→ Brief: Convert the rows below into a JSON list of strings with one string per line, omitting blank lines.

→ Exercise input:
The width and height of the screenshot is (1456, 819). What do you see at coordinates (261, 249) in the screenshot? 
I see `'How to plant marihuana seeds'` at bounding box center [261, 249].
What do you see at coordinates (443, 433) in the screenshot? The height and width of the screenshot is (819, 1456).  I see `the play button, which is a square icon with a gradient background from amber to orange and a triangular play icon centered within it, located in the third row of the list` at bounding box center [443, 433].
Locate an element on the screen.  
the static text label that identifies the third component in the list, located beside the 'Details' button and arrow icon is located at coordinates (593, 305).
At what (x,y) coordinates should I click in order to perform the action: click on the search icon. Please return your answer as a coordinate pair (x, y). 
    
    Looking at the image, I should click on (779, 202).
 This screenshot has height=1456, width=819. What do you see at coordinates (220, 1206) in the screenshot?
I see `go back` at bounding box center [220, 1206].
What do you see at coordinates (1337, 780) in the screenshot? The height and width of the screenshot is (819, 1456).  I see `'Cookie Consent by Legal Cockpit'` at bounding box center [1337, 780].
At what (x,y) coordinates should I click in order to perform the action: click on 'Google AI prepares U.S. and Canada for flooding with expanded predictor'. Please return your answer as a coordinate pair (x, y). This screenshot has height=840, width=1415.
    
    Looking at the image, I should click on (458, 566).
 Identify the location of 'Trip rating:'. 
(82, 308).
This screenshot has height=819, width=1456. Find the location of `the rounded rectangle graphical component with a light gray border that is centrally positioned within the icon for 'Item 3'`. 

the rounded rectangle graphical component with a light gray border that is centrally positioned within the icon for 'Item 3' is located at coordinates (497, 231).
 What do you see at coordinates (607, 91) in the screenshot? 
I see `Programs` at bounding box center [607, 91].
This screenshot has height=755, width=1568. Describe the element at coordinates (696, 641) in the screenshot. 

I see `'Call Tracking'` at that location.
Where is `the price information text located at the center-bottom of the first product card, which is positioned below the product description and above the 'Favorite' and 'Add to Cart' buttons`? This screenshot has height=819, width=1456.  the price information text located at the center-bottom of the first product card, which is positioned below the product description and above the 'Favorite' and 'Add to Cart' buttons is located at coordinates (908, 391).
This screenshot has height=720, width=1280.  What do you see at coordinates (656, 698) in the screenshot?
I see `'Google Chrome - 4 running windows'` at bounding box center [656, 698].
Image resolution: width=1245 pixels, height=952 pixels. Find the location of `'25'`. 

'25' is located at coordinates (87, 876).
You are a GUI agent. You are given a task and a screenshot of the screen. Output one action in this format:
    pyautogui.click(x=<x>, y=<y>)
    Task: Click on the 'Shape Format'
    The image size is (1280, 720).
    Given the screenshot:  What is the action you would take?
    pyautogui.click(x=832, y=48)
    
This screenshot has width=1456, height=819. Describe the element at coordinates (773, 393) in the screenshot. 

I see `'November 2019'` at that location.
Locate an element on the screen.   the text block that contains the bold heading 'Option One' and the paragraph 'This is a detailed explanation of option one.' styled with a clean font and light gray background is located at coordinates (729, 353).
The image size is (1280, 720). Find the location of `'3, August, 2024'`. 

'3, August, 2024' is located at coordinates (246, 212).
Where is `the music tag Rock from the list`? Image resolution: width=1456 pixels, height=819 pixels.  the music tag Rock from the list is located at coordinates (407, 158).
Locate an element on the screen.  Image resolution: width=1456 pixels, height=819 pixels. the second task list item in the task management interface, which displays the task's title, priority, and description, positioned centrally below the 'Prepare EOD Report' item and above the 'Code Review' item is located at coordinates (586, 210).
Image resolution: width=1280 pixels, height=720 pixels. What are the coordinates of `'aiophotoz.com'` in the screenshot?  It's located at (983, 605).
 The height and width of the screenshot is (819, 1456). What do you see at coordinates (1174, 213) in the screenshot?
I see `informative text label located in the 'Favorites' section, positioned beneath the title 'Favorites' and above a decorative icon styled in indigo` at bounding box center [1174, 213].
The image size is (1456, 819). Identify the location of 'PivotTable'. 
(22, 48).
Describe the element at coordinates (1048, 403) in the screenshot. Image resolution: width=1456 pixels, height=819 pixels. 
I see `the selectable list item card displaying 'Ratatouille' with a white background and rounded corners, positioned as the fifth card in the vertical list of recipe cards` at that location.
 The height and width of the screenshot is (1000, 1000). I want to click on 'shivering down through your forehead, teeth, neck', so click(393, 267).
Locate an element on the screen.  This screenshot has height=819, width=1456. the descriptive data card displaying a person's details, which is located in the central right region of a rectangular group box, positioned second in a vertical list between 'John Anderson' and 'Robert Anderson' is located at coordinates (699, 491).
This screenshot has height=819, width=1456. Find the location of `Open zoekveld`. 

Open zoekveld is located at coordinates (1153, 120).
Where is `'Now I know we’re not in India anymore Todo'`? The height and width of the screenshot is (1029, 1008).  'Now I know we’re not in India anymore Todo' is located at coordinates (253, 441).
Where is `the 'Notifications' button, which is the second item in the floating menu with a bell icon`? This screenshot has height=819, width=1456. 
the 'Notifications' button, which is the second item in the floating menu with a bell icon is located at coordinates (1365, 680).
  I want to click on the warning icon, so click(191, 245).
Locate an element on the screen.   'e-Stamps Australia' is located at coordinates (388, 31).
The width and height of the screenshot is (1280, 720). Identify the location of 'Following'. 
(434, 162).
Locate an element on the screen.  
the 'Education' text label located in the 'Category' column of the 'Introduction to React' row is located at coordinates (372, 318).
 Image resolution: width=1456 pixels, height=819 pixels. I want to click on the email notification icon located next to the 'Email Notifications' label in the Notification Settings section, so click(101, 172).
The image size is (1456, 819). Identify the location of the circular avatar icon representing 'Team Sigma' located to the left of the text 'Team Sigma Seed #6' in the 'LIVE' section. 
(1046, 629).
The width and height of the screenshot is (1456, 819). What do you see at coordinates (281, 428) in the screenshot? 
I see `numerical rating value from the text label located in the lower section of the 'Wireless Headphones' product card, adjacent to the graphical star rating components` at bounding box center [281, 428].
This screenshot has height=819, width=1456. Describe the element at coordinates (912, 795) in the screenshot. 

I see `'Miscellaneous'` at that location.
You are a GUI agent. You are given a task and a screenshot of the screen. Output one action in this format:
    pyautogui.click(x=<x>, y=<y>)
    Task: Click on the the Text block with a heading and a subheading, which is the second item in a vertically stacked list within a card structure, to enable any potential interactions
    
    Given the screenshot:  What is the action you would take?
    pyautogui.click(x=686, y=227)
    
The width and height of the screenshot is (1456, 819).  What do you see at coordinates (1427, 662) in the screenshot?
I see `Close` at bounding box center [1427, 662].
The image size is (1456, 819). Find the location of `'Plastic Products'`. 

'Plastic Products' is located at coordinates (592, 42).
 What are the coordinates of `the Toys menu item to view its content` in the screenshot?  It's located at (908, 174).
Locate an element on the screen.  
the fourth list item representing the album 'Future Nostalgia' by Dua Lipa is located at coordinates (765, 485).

→ In response:
[
  "The width and height of the screenshot is (1456, 819). What do you see at coordinates (261, 249) in the screenshot? ",
  "I see `'How to plant marihuana seeds'` at bounding box center [261, 249].",
  "What do you see at coordinates (443, 433) in the screenshot? The height and width of the screenshot is (819, 1456).  I see `the play button, which is a square icon with a gradient background from amber to orange and a triangular play icon centered within it, located in the third row of the list` at bounding box center [443, 433].",
  "Locate an element on the screen.  ",
  "the static text label that identifies the third component in the list, located beside the 'Details' button and arrow icon is located at coordinates (593, 305).",
  "At what (x,y) coordinates should I click in order to perform the action: click on the search icon. Please return your answer as a coordinate pair (x, y). ",
  "    Looking at the image, I should click on (779, 202).",
  " This screenshot has height=1456, width=819. What do you see at coordinates (220, 1206) in the screenshot?",
  "I see `go back` at bounding box center [220, 1206].",
  "What do you see at coordinates (1337, 780) in the screenshot? The height and width of the screenshot is (819, 1456).  I see `'Cookie Consent by Legal Cockpit'` at bounding box center [1337, 780].",
  "At what (x,y) coordinates should I click in order to perform the action: click on 'Google AI prepares U.S. and Canada for flooding with expanded predictor'. Please return your answer as a coordinate pair (x, y). This screenshot has height=840, width=1415.",
  "    Looking at the image, I should click on (458, 566).",
  " Identify the location of 'Trip rating:'. ",
  "(82, 308).",
  "This screenshot has height=819, width=1456. Find the location of `the rounded rectangle graphical component with a light gray border that is centrally positioned within the icon for 'Item 3'`. ",
  "the rounded rectangle graphical component with a light gray border that is centrally positioned within the icon for 'Item 3' is located at coordinates (497, 231).",
  " What do you see at coordinates (607, 91) in the screenshot? ",
  "I see `Programs` at bounding box center [607, 91].",
  "This screenshot has height=755, width=1568. Describe the element at coordinates (696, 641) in the screenshot. ",
  "I see `'Call Tracking'` at that location.",
  "Where is `the price information text located at the center-bottom of the first product card, which is positioned below the product description and above the 'Favorite' and 'Add to Cart' buttons`? This screenshot has height=819, width=1456.  the price information text located at the center-bottom of the first product card, which is positioned below the product description and above the 'Favorite' and 'Add to Cart' buttons is located at coordinates (908, 391).",
  "This screenshot has height=720, width=1280.  What do you see at coordinates (656, 698) in the screenshot?",
  "I see `'Google Chrome - 4 running windows'` at bounding box center [656, 698].",
  "Image resolution: width=1245 pixels, height=952 pixels. Find the location of `'25'`. ",
  "'25' is located at coordinates (87, 876).",
  "You are a GUI agent. You are given a task and a screenshot of the screen. Output one action in this format:",
  "    pyautogui.click(x=<x>, y=<y>)",
  "    Task: Click on the 'Shape Format'",
  "    The image size is (1280, 720).",
  "    Given the screenshot:  What is the action you would take?",
  "    pyautogui.click(x=832, y=48)",
  "This screenshot has width=1456, height=819. Describe the element at coordinates (773, 393) in the screenshot. ",
  "I see `'November 2019'` at that location.",
  "Locate an element on the screen.   the text block that contains the bold heading 'Option One' and the paragraph 'This is a detailed explanation of option one.' styled with a clean font and light gray background is located at coordinates (729, 353).",
  "The image size is (1280, 720). Find the location of `'3, August, 2024'`. ",
  "'3, August, 2024' is located at coordinates (246, 212).",
  "Where is `the music tag Rock from the list`? Image resolution: width=1456 pixels, height=819 pixels.  the music tag Rock from the list is located at coordinates (407, 158).",
  "Locate an element on the screen.  Image resolution: width=1456 pixels, height=819 pixels. the second task list item in the task management interface, which displays the task's title, priority, and description, positioned centrally below the 'Prepare EOD Report' item and above the 'Code Review' item is located at coordinates (586, 210).",
  "Image resolution: width=1280 pixels, height=720 pixels. What are the coordinates of `'aiophotoz.com'` in the screenshot?  It's located at (983, 605).",
  " The height and width of the screenshot is (819, 1456). What do you see at coordinates (1174, 213) in the screenshot?",
  "I see `informative text label located in the 'Favorites' section, positioned beneath the title 'Favorites' and above a decorative icon styled in indigo` at bounding box center [1174, 213].",
  "The image size is (1456, 819). Identify the location of 'PivotTable'. ",
  "(22, 48).",
  "Describe the element at coordinates (1048, 403) in the screenshot. Image resolution: width=1456 pixels, height=819 pixels. ",
  "I see `the selectable list item card displaying 'Ratatouille' with a white background and rounded corners, positioned as the fifth card in the vertical list of recipe cards` at that location.",
  " The height and width of the screenshot is (1000, 1000). I want to click on 'shivering down through your forehead, teeth, neck', so click(393, 267).",
  "Locate an element on the screen.  This screenshot has height=819, width=1456. the descriptive data card displaying a person's details, which is located in the central right region of a rectangular group box, positioned second in a vertical list between 'John Anderson' and 'Robert Anderson' is located at coordinates (699, 491).",
  "This screenshot has height=819, width=1456. Find the location of `Open zoekveld`. ",
  "Open zoekveld is located at coordinates (1153, 120).",
  "Where is `'Now I know we’re not in India anymore Todo'`? The height and width of the screenshot is (1029, 1008).  'Now I know we’re not in India anymore Todo' is located at coordinates (253, 441).",
  "Where is `the 'Notifications' button, which is the second item in the floating menu with a bell icon`? This screenshot has height=819, width=1456. ",
  "the 'Notifications' button, which is the second item in the floating menu with a bell icon is located at coordinates (1365, 680).",
  "  I want to click on the warning icon, so click(191, 245).",
  "Locate an element on the screen.   'e-Stamps Australia' is located at coordinates (388, 31).",
  "The width and height of the screenshot is (1280, 720). Identify the location of 'Following'. ",
  "(434, 162).",
  "Locate an element on the screen.  ",
  "the 'Education' text label located in the 'Category' column of the 'Introduction to React' row is located at coordinates (372, 318).",
  " Image resolution: width=1456 pixels, height=819 pixels. I want to click on the email notification icon located next to the 'Email Notifications' label in the Notification Settings section, so click(101, 172).",
  "The image size is (1456, 819). Identify the location of the circular avatar icon representing 'Team Sigma' located to the left of the text 'Team Sigma Seed #6' in the 'LIVE' section. ",
  "(1046, 629).",
  "The width and height of the screenshot is (1456, 819). What do you see at coordinates (281, 428) in the screenshot? ",
  "I see `numerical rating value from the text label located in the lower section of the 'Wireless Headphones' product card, adjacent to the graphical star rating components` at bounding box center [281, 428].",
  "This screenshot has height=819, width=1456. Describe the element at coordinates (912, 795) in the screenshot. ",
  "I see `'Miscellaneous'` at that location.",
  "You are a GUI agent. You are given a task and a screenshot of the screen. Output one action in this format:",
  "    pyautogui.click(x=<x>, y=<y>)",
  "    Task: Click on the the Text block with a heading and a subheading, which is the second item in a vertically stacked list within a card structure, to enable any potential interactions",
  "    Given the screenshot:  What is the action you would take?",
  "    pyautogui.click(x=686, y=227)",
  "The width and height of the screenshot is (1456, 819).  What do you see at coordinates (1427, 662) in the screenshot?",
  "I see `Close` at bounding box center [1427, 662].",
  "The image size is (1456, 819). Find the location of `'Plastic Products'`. ",
  "'Plastic Products' is located at coordinates (592, 42).",
  " What are the coordinates of `the Toys menu item to view its content` in the screenshot?  It's located at (908, 174).",
  "Locate an element on the screen.  ",
  "the fourth list item representing the album 'Future Nostalgia' by Dua Lipa is located at coordinates (765, 485)."
]